[Start Text extract]

Omodele Adigun

Although Nigeria has committed to the execution of the naira-yuan swap deal to salvage the naira, that has not foreclosed other alternatives from being dangled before it, even from no less a personality than the French President, Emmanuel Macron. During his last week working visit to Nigeria, the French helmsman proposed a common currency as an offshoot of regional integration and market access.

That proposal was coming after an analyst, Bismarck Rewane, the Chief Executive Officer of Financial Derivatives Limited, spoke in similar vein last month when he suggested that a naira swap with the South-African rand, could consolidate stronger trade between both countries.

Addressing young African entrepreneurs Wednesday in Lagos, Macron had declared: “I am a strong believer of ECOWAS and market access approach. You see, Nigeria is a big champion in ECOWAS. A sizeable number of your neighbours have to work and make business in English. For you to work and make business in French, you have to make regional integration real. I do believe in ECOWAS free trade, free market, free regulation and much more integration.

I am for regional integration. It is about time we go for more integration; market access and possibly a sort of common currency zone in the region. We have to change the rules, we have to accept this idea for a lot of countries’ integration in their own fashion. To achieve market access, you need stability; you need a framework. What African Union (AU) signed in March in Kigali to launch its own initiative for free trade is a good one.”

[End Text extract]
[Start Provided records]

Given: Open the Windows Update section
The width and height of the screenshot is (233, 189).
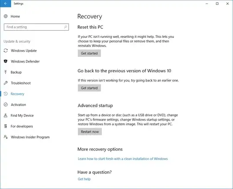Looking at the screenshot, I should (24, 50).
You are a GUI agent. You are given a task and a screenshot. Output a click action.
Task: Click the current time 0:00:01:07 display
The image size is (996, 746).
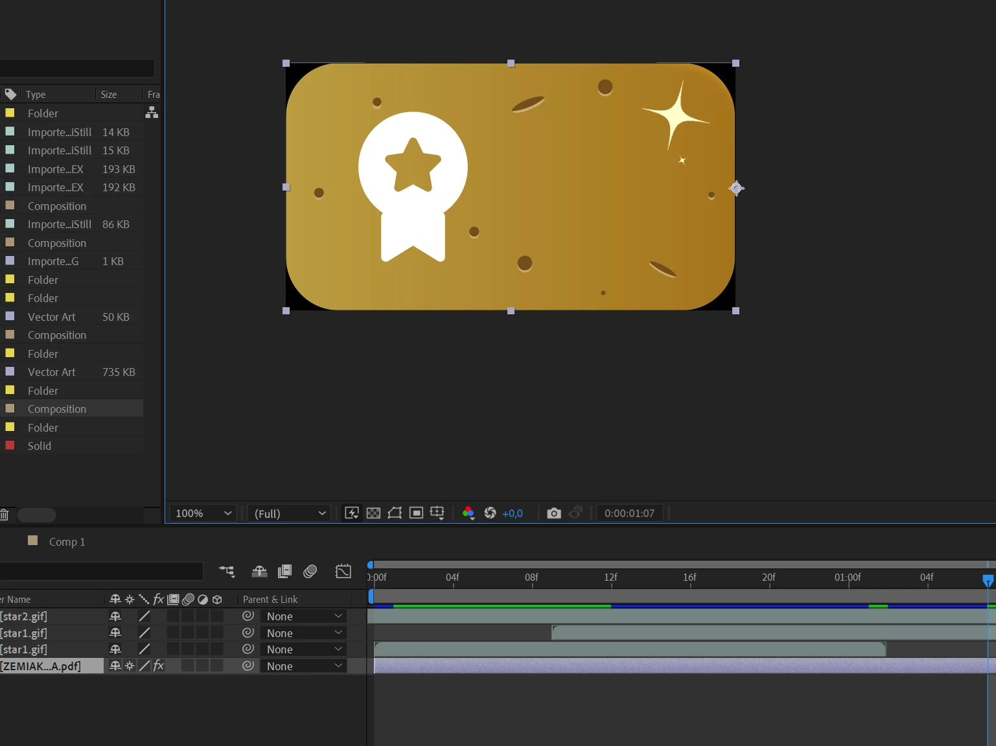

[End Provided records]

Problem description — Render this sentence from the naira article in Spanish: "To achieve market access, you need stability; you need a framework." Work only from the naira article.

The reply — Para lograr el acceso a los mercados, se necesita estabilidad; se necesita un marco.